La coalizione guidata da Berlusconi vince in extremis il premio di maggioranza regionale al Senato, strategico a livello nazionale Lazio spaccato ma decisivo per la Cdl La capitale si esprime per il centrosinistra, il resto della regione per il centrodest

Nella giornata dei «ribaltoni» e del fallimento degli exit poll, il Lazio diventa ago della bilancia della partita delle elezioni politiche, soprattutto al Senato. Il sorpasso maturato in extremis, con la Casa delle libertà che a poche centinaia di sezioni da scrutinare nella nostra regione ha scavalcato l’Unione, permette infatti al centrodestra di aggiudicarsi il premio di maggioranza regionale: tre seggi a Palazzo Madama in più o in meno, che rischiano di essere decisivi in un match che a tarda sera appare ancora incertissimo. Poco prima di mezzanotte, quando sono state scrutinate 4.734 sezioni su 5.213, la Casa delle libertà è avanti di quasi 17mila voti, che giustificano quello 0,6 per cento di differenza (50,0 per cento contro 49,4) che in questo momento risulta decisivo.

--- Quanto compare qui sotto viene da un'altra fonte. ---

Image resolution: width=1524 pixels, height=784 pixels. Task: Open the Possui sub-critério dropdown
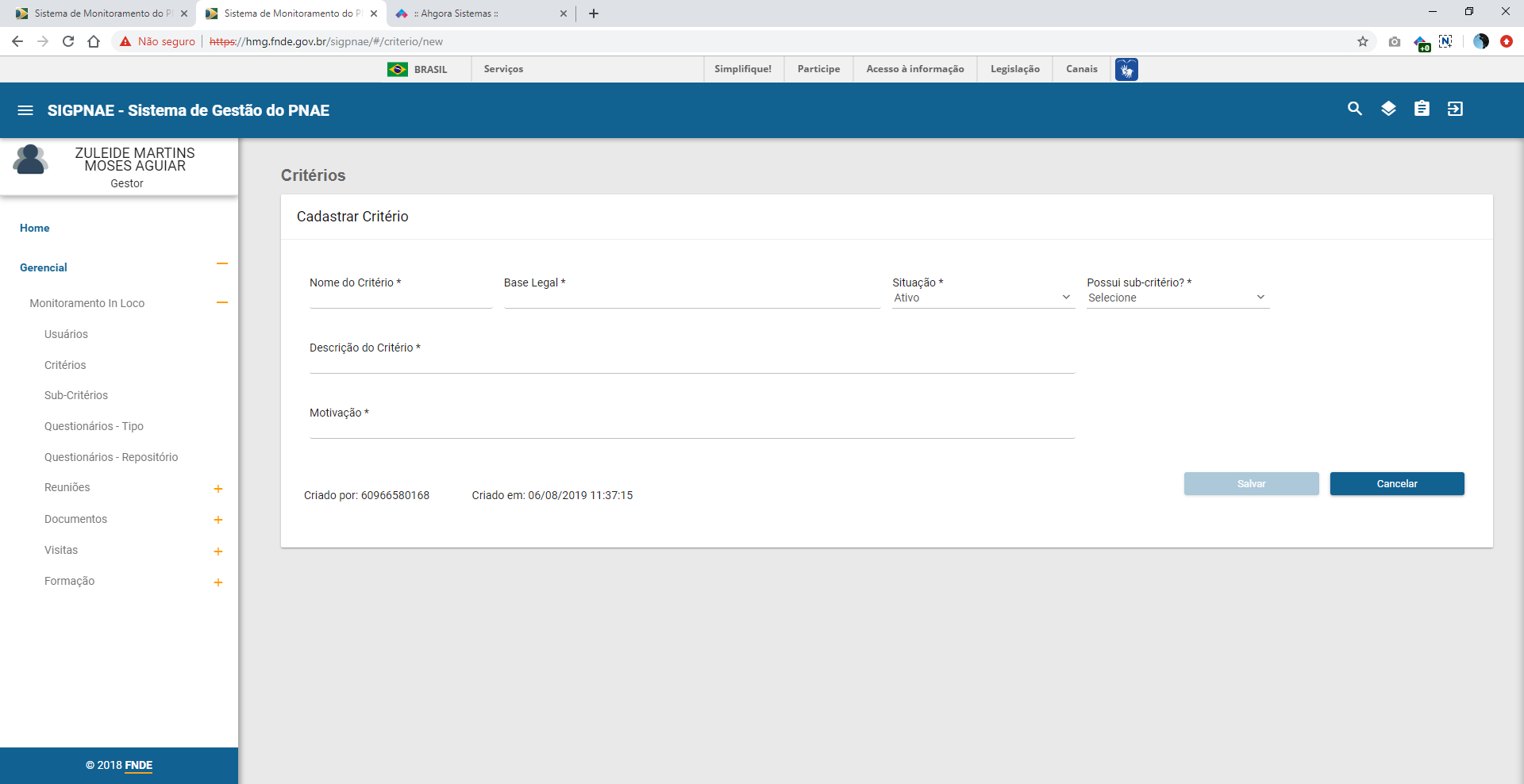tap(1176, 298)
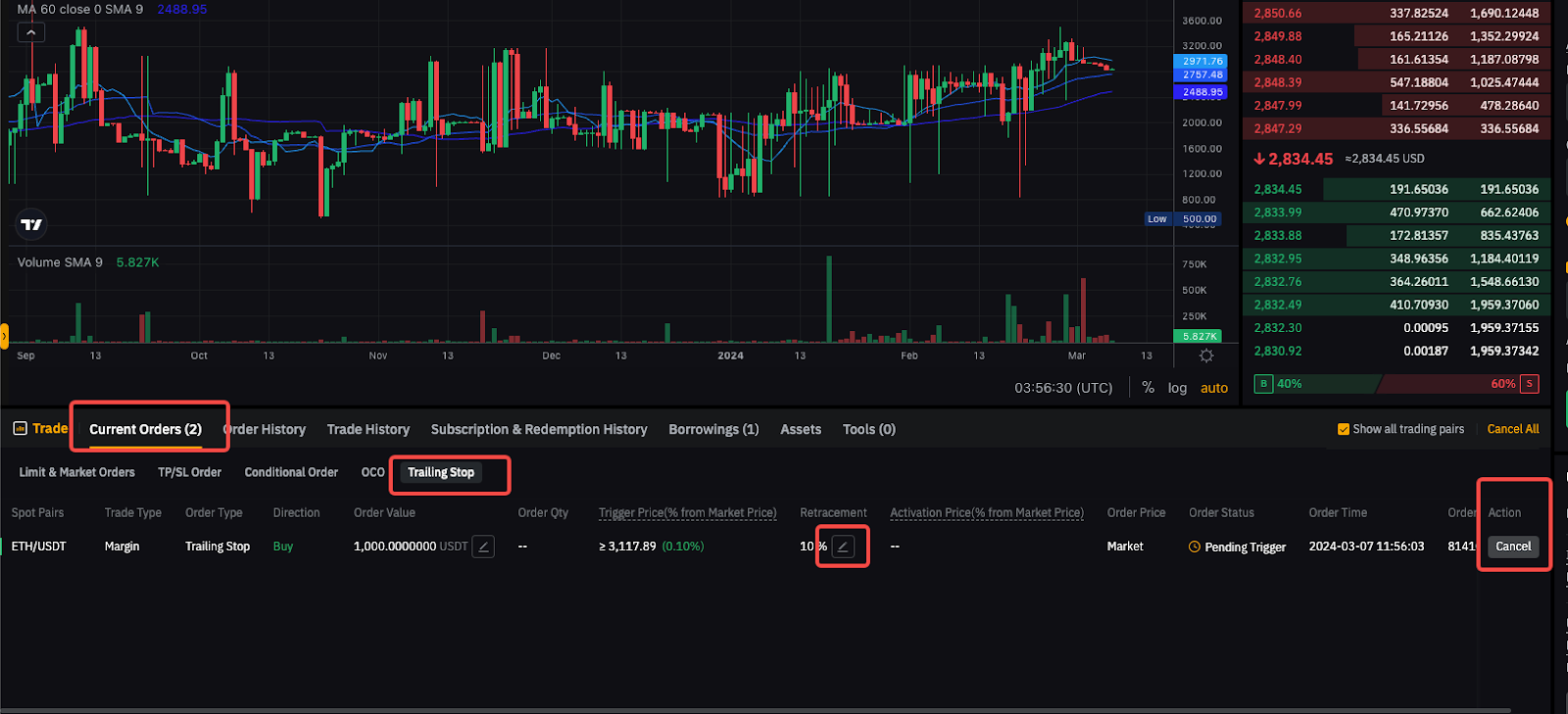Click the red S sell ratio badge
The width and height of the screenshot is (1568, 714).
1529,384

Più indietro i dati sulla Camera dei deputati, dove il Lazio appare comunque spaccato: nella circoscrizione elettorale Lazio 1 (Roma e hinterland) il centrosinistra vince 53,1 a 46,8 quando sono state scrutinate 2.940 sezioni su 3.718. Il resto della regione sceglie invece nettamente la Casa delle libertà: nella circoscrizione Lazio 2, infatti, il centrodestra, con 463 sezioni su 1495 scrutinate, ottiene il 52,8 per cento, mentre l’Unione si ferma al 47,8.